>> START EXTRACT PROVIDED
When you are keeping records to meet the Material Participation Test you have to keep in mind how these hours are being categorized. Fred could have the most detailed records ever on plant watering, and it will do no good.
Now the next issue is,

What relationship does Fred have to the Construction Corporation?
Is Fred a shareholder, an employee, an agent, a subcontractor, or does it matter?

As Bill Murray proclaimed in Meatballs, “It just doesn’t matter.” Well almost. Fred only has to have an ownership interest. Fred could be the 1st basemen for the NY Yankees and as long as he meets on the 7 material participation tests and has an interest in the activity, he is allowed to take the loss.

If Fred is trying to qualify as a REP to deduct his rental property losses as a employee of a real estate trade or business, then Fred needs to have a 5% ownership interest. Otherwise, if Fred is trying to meet the material participation
test for the construction corporation (non rental), then he only has to show any interest. So, he could have 1% interest in the construction corporation, and he does not need to be an employee.
1.469-5(f) talks about individuals. How do the Courts look at the issue of the relationship of the various parties to a Non Grantor Trust and material participation?

There are 2 types of Trusts to discuss here.

Grantor Trusts. The person who creates the Trust retains one or more powers over the Trust and thus the trust income is taxable to the grantor.

With the Grantor Trust the rules discussed above apply.

Non Grantor Trusts. The grantor is not the trustee nor beneficiary.

The Courts in Mattie K Carter Trust ruled as to counting as material participation the hours spent by the following as counting:

Employees of the Trust – YES
Trustees – YES (this is the only catagory the IRS agrees to)
Trustees working as employees of the Trust – YES
Trustee working as employees for entities owned by the Trust – YES
Agents – YES
Beneficiary – NO

Grouper. A different kind of fish.

If Fred is having trouble meeting the material participation requirements for each of his activities, then he can group one or more activities as one to meet one of the 7 possible material participation test for the group as a whole. Twenty hours working at the construction company is not sufficient, so Fred may group the construction company with his real estate activity.

To refresh, this is all being done to get the losses to flow through to offset wages, dividends and other income.

Items to consider:

Rental Groupers and Non rental Groupers don’t swim in the same pool.
A taxpayer may not group a rental real estate activity with any other activity of the taxpayer. 1.469-9(e)(3)(i).
Also once an activity is in a Group, then it is swimming with the other fish and is part of the Group. It is helpful to qualify for material participation, but imposes limits when you sell one of the activities inside the Group.
What if Fred buys a new business, say, a title company. He can elect to add the title company to the Group or to keep it separate. But if he wants to group the two activities, he has to file a Declaration about an Appropriate Economic Unit.

Also, say 5 years from now Fred wants to take the title company and group it with the Construction company. He can do that but must file a Declaration.
1. A declaration that the regrouping (combining 2 or more existing groups) makes up an appropriate economic unit.

2. A statement on what the material change in the facts and circumstances were that made the original grouping inappropriate.

Even when Fred first acquires the title company and wants to group it with the construction corporation, he has this issue of its addition making an appropriate economic unit.
>> END EXTRACT PROVIDED
**TASKS TO PERFORM**
1. Translate this sentence from the tax passage into Spanish: "Fred only has to have an ownership interest."
2. Reproduce the section of the tax passage starting at "If Fred is having" and ending at "the same pool.".
The records play no part in this work.
>> START RECORDS SHOWN
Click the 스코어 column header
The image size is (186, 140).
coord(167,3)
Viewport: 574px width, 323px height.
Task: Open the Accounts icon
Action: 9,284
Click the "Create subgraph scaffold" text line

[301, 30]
>> END RECORDS SHOWN
>> START RECORDS SHOWN
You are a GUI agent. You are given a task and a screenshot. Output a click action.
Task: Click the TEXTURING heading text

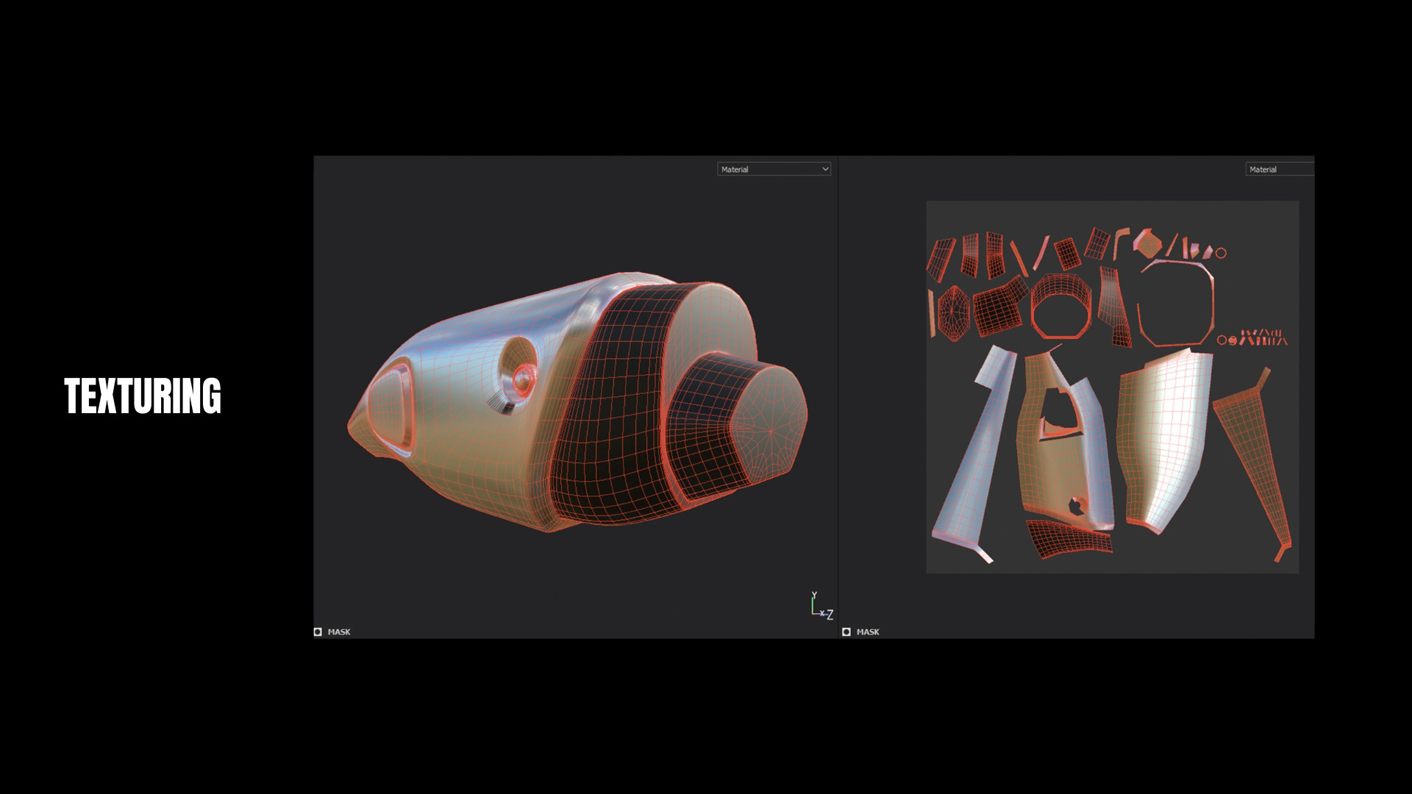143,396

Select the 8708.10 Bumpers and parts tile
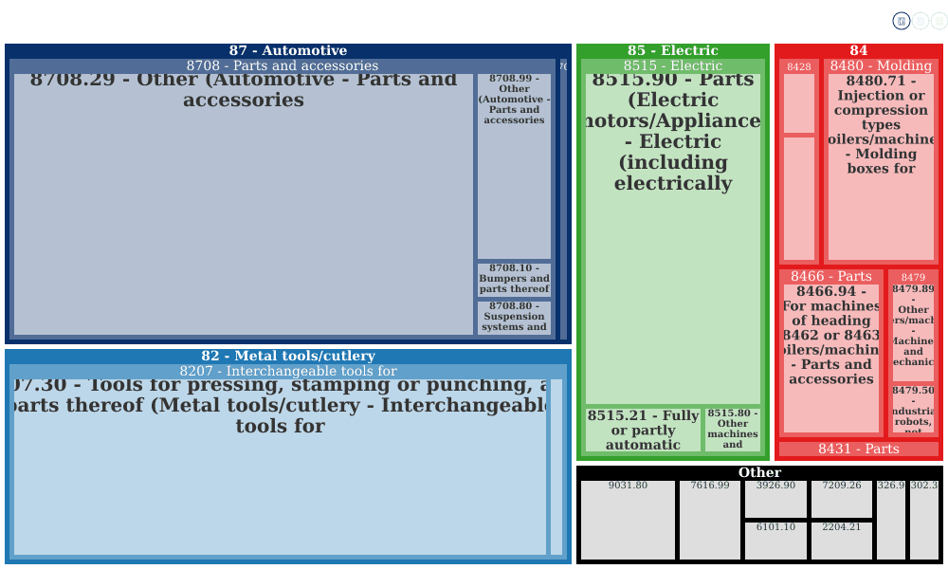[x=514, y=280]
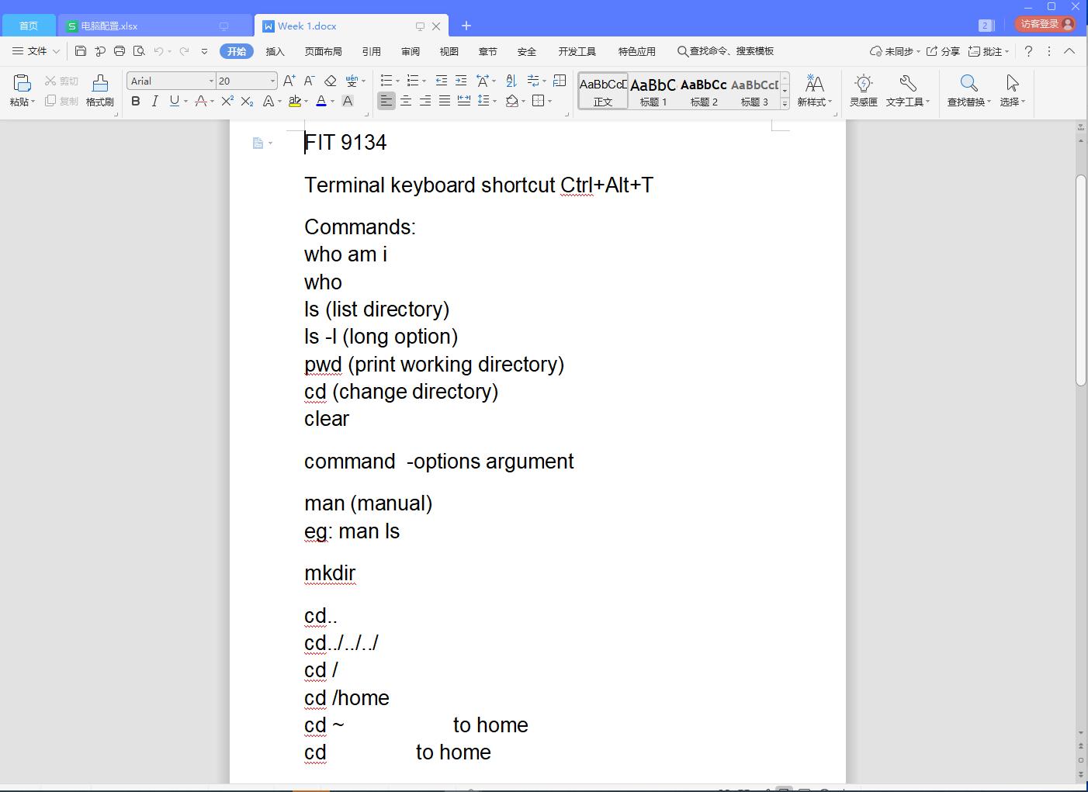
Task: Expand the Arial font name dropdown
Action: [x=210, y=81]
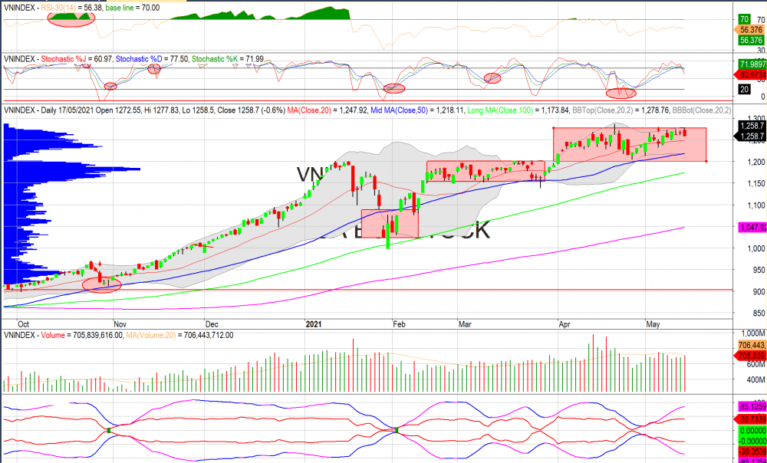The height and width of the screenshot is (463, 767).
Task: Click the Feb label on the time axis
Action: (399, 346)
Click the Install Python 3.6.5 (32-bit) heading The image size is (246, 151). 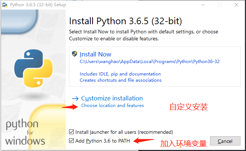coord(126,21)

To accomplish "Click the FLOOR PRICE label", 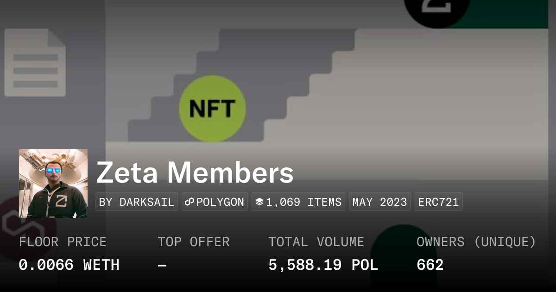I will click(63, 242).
>> END RECORDS SHOWN
>> START RECORDS SHOWN
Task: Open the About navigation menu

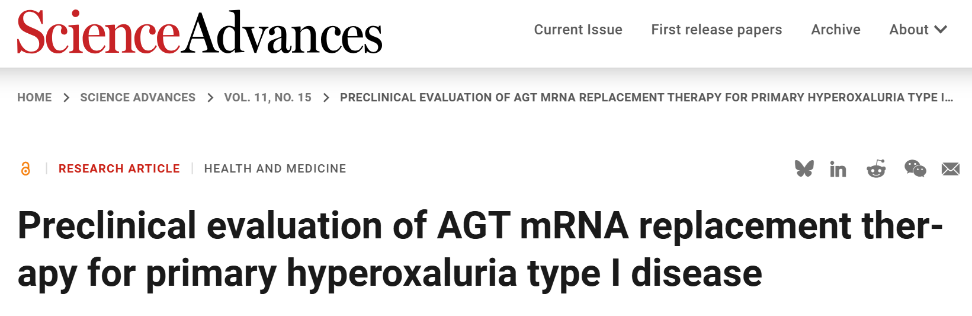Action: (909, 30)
>> END RECORDS SHOWN
**RESPONSES TO THE TASKS**
1. Fred solo necesita tener una participación en la propiedad.

2.
If Fred is having trouble meeting the material participation requirements for each of his activities, then he can group one or more activities as one to meet one of the 7 possible material participation test for the group as a whole. Twenty hours working at the construction company is not sufficient, so Fred may group the construction company with his real estate activity.

To refresh, this is all being done to get the losses to flow through to offset wages, dividends and other income.

Items to consider:

Rental Groupers and Non rental Groupers don’t swim in the same pool.